• **Collected data**:
------------------------------------------------------------
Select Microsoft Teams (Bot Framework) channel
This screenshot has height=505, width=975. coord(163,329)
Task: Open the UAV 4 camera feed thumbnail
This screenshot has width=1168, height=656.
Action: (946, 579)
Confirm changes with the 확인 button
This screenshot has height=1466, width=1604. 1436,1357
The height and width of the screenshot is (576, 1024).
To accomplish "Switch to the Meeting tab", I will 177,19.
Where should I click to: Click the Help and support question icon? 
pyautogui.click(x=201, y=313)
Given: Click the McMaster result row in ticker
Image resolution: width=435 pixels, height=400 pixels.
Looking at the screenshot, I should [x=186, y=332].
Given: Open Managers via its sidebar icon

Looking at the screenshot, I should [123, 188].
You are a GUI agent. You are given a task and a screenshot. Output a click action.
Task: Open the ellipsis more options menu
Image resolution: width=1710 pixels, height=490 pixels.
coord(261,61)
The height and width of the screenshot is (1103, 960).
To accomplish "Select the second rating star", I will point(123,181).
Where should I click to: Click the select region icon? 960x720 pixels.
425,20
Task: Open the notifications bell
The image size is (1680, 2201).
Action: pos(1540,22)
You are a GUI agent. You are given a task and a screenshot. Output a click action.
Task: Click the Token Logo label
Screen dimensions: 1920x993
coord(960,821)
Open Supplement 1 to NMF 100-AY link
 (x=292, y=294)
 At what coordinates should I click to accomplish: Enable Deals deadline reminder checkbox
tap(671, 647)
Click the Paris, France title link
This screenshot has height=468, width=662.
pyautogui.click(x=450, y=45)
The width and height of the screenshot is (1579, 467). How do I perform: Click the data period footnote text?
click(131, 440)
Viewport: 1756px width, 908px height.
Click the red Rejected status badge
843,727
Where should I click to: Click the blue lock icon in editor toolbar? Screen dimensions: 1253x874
------------------------------------------------------------
• **Work order**:
Find every line in the records above that holds the word "will", and copy each one.

• **Task answer**:
To accomplish "Switch to the Meeting tab", I will 177,19.
To accomplish "Select the second rating star", I will point(123,181).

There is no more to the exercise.